Directions
Restate word for word the lines of the entries below, starting with the line that holds "Click the green Sweater #1 photo" and ending with the line that holds "is (1179, 1937).", and no others.

BEGIN Dataset

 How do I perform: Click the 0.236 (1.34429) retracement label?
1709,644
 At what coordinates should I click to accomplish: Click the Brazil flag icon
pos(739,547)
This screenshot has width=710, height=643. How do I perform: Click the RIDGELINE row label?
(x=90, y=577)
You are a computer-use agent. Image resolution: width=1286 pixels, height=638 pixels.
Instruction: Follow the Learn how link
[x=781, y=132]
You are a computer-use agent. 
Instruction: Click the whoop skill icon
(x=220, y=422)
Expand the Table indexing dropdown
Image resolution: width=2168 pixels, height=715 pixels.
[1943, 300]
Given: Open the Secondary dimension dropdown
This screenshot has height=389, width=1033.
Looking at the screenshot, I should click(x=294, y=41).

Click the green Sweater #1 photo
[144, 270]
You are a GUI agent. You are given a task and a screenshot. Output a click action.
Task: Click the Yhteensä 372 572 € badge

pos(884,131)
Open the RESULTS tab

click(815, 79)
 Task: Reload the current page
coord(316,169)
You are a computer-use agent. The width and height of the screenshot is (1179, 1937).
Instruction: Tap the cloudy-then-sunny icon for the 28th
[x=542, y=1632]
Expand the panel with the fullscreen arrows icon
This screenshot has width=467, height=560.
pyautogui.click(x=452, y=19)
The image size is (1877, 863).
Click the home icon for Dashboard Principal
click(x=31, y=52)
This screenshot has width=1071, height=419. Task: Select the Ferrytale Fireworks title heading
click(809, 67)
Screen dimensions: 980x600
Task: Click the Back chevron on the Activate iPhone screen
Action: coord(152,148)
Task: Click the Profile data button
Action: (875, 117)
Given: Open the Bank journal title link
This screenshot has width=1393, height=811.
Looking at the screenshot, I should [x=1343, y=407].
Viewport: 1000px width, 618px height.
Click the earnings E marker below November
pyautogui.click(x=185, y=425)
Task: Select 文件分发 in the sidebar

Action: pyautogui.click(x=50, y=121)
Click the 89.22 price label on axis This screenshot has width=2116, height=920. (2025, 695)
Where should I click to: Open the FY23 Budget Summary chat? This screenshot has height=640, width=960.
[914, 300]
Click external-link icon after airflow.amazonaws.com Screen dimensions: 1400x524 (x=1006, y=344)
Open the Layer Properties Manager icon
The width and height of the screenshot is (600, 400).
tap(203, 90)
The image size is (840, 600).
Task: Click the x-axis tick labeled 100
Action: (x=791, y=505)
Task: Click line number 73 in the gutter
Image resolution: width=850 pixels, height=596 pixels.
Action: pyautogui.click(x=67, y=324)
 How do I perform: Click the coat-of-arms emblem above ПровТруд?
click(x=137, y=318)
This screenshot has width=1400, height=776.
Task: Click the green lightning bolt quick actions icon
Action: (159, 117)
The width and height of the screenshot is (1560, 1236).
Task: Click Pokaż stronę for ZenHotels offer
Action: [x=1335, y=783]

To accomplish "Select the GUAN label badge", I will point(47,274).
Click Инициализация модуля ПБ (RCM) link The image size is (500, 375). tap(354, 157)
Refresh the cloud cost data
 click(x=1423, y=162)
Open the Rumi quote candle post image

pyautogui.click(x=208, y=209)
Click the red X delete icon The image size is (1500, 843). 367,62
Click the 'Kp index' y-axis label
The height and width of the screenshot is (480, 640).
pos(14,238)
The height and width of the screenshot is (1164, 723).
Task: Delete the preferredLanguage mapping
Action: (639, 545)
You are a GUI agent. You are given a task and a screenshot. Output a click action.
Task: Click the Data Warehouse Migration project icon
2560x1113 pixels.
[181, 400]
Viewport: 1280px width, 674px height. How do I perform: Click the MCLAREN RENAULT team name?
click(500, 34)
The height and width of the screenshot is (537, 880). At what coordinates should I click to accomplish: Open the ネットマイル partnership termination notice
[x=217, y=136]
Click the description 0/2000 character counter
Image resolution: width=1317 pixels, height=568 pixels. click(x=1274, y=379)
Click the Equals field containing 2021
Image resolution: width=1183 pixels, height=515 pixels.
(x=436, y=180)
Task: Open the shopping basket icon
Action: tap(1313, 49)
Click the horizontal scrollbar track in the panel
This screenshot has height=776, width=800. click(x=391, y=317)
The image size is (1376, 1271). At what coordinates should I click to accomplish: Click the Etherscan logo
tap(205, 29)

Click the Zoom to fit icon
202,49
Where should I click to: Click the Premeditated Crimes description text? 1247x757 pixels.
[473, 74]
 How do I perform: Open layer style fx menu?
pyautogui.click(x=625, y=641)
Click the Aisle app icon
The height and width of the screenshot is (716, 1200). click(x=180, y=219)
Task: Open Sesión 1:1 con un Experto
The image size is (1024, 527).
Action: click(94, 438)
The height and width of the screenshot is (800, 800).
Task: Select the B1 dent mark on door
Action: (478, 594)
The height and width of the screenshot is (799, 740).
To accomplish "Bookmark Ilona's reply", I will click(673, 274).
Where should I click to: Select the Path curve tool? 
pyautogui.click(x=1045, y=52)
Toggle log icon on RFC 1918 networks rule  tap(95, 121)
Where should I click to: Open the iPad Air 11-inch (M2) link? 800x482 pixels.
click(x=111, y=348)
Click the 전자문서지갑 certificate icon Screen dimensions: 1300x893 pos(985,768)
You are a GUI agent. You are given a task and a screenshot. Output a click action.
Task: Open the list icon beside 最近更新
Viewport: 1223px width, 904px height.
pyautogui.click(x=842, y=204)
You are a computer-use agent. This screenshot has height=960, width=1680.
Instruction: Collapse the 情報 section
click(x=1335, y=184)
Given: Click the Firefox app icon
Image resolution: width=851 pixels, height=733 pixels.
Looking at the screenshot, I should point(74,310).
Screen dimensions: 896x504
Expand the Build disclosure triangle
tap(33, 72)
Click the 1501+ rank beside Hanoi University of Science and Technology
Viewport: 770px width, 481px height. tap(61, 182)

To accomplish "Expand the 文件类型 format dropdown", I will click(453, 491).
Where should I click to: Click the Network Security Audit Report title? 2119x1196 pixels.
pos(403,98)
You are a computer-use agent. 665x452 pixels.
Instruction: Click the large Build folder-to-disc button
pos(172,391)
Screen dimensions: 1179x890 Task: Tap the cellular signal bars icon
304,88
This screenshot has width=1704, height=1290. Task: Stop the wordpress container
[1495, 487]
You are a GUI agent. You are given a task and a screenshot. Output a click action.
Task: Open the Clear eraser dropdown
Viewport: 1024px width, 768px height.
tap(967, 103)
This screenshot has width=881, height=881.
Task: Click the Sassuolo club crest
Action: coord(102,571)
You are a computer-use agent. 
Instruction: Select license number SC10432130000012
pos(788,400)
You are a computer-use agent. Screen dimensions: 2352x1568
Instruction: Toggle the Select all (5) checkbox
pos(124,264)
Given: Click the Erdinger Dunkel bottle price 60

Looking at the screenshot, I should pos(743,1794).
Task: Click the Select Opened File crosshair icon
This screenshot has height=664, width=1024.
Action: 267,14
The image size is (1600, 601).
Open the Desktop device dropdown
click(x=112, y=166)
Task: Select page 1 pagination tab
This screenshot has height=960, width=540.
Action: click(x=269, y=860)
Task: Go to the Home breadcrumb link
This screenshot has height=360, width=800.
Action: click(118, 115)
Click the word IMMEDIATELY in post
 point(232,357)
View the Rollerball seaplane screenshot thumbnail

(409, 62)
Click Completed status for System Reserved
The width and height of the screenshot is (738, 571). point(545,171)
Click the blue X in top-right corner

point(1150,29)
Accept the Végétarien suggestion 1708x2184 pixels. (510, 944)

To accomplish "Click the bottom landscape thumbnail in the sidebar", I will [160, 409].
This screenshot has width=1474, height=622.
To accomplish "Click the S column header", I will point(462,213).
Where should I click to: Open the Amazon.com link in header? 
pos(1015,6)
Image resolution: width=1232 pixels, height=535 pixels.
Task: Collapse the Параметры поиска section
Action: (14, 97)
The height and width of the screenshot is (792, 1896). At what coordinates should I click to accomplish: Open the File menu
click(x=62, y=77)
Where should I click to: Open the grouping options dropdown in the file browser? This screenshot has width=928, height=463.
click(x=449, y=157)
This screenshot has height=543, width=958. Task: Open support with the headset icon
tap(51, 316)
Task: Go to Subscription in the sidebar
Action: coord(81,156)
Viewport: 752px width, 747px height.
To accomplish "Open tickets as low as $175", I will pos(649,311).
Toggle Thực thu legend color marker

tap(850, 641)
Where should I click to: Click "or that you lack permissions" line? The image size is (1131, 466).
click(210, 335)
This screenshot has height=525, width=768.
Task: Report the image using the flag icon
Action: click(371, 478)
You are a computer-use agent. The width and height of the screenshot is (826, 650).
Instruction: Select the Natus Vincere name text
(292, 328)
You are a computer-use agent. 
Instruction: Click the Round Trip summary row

END Dataset

Solved exercise
Click the green Sweater #1 photo
[144, 270]
You are a GUI agent. You are given a task and a screenshot. Output a click action.
Task: Click the Yhteensä 372 572 € badge

pos(884,131)
Open the RESULTS tab

click(815, 79)
 Task: Reload the current page
coord(316,169)
You are a computer-use agent. The width and height of the screenshot is (1179, 1937).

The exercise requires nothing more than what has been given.